SBA Financing of a Franchise Resale
Lots of ways to do this and this will be a two-minute topic on a future episode, but for
today I want to talk about SBA financing. Sounds simple, but this can be a very
complex process as the bank is looking at 3 distinct factors involving the transaction.
Lets call these the ‘3 B’s’
If any of these elements are not strong enough it can blow the whole deal!
Obviously the Business has to have the value. Is the asking price in alignment with the valuation. But even with proven value, banks will take this a step further and demand that the business have tenure - in other words for the SBA to approve the resale it has to have a positive financial trend. But….. if the business is too new…. there’s not enough data to support a strong trend making it difficult to obtain SBA approval.

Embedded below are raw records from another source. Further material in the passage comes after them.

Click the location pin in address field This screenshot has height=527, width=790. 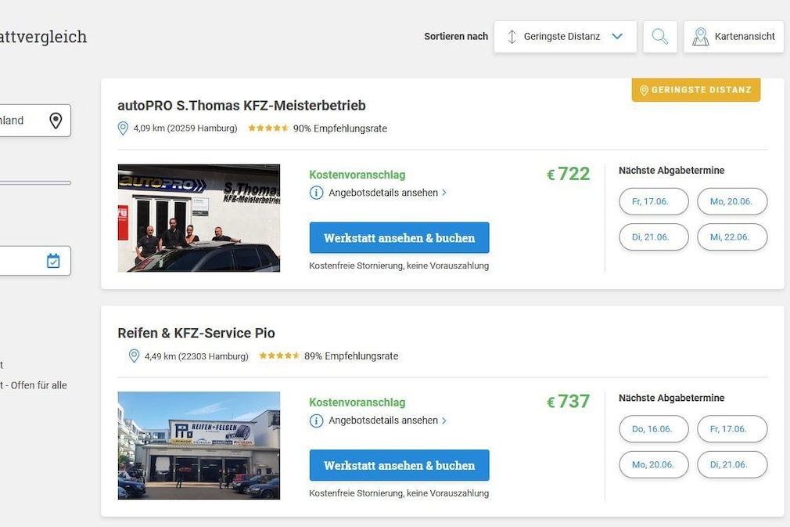(56, 121)
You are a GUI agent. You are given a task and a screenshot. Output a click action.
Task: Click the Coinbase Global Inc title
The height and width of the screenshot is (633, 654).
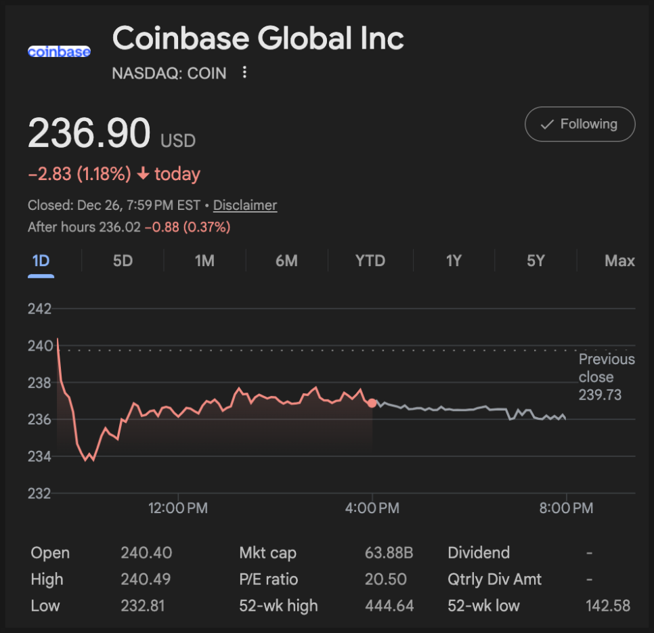(258, 39)
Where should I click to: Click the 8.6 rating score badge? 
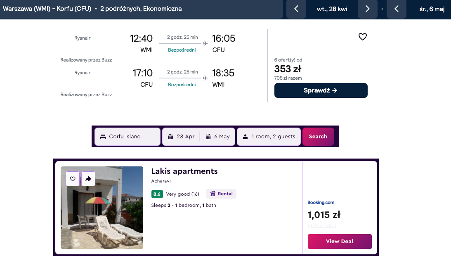[157, 194]
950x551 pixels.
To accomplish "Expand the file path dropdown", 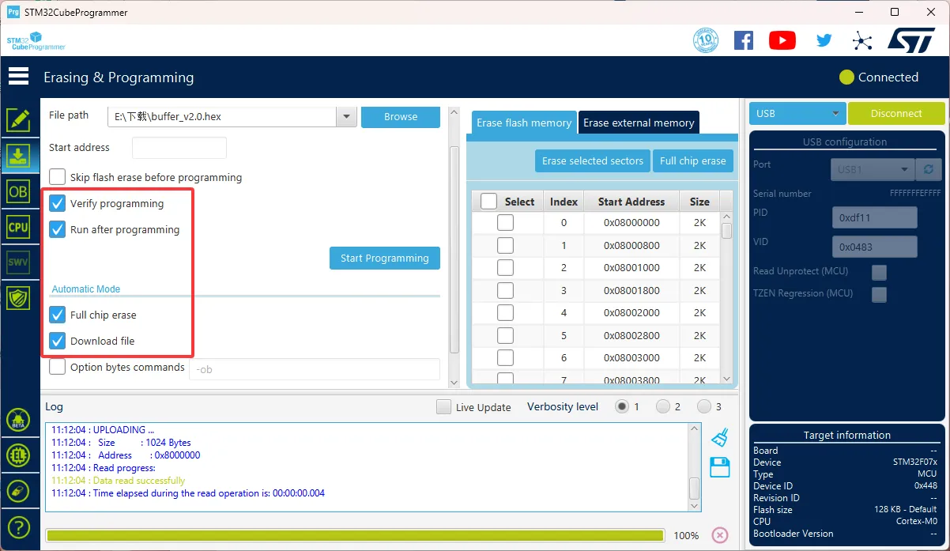I will 346,117.
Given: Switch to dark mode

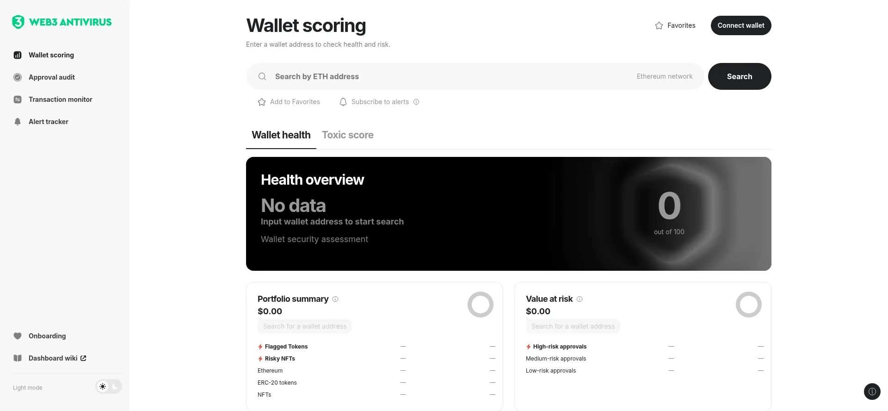Looking at the screenshot, I should pos(115,386).
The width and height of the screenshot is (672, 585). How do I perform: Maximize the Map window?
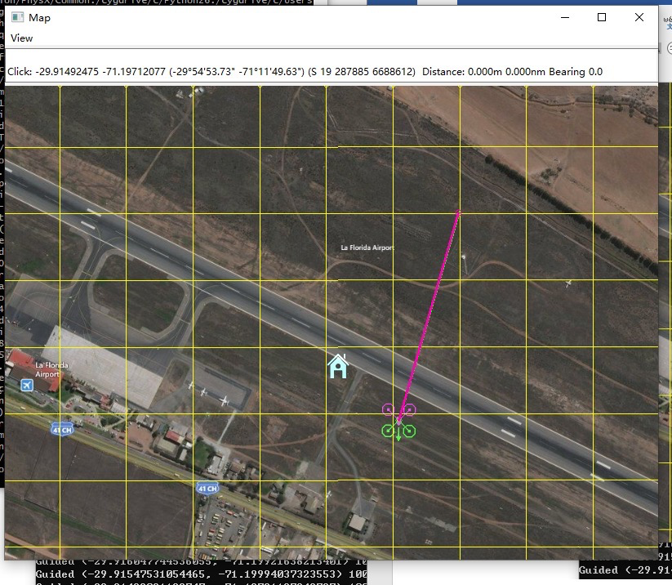point(602,17)
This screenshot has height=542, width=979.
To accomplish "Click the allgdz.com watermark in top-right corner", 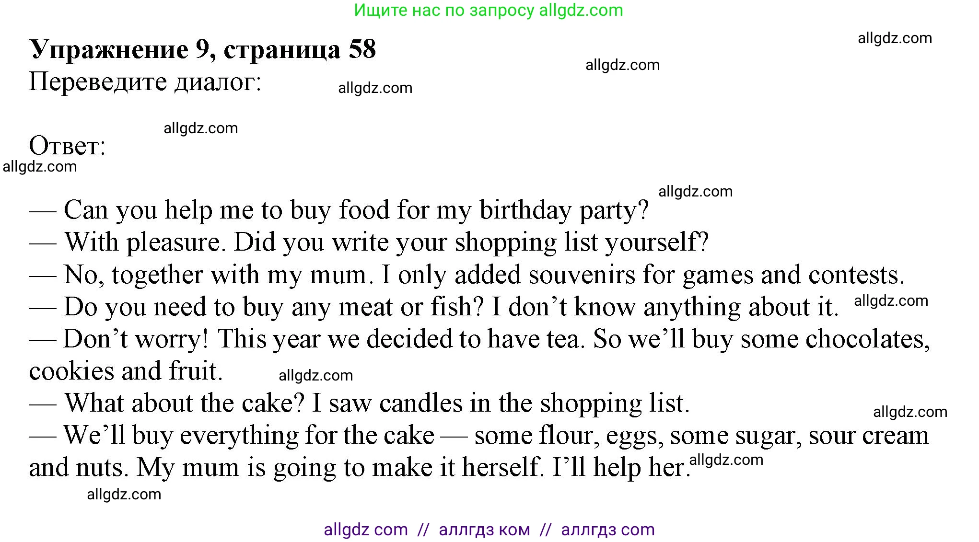I will 895,38.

Then there’s the second B - the Brand. The SBA will look closely at several factors. Does the Franchisor have a strong 5-year retention rate, meaning are those that bought the franchise 5 years ago still in business today? Also is the brand still selling new franchises? And how much attrition did the brand suffer over the last 3 years. In other words, how many stores closed? And finally what is the SBA default rate? If it is high, it may indicate a poor franchisee support system. A brand not meeting SBA minimums will be difficult to finance.

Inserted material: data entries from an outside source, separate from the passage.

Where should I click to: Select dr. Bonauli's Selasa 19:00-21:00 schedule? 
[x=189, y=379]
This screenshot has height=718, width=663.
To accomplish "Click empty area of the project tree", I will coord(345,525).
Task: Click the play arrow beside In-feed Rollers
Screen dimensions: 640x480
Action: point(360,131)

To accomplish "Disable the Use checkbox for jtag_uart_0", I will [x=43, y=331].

And then our 3rd B. the Buyer. The SBA will look at much more than just having a good down payment. The buyers background is a strong component. For example, Does the buyer have experience in the industry? The bank wants to make sure that the buyer can continue the success of the business. And if the buyer does not have a lot of experience, will the existing management stay in place and does the buyer have enough working capital to support this transition period?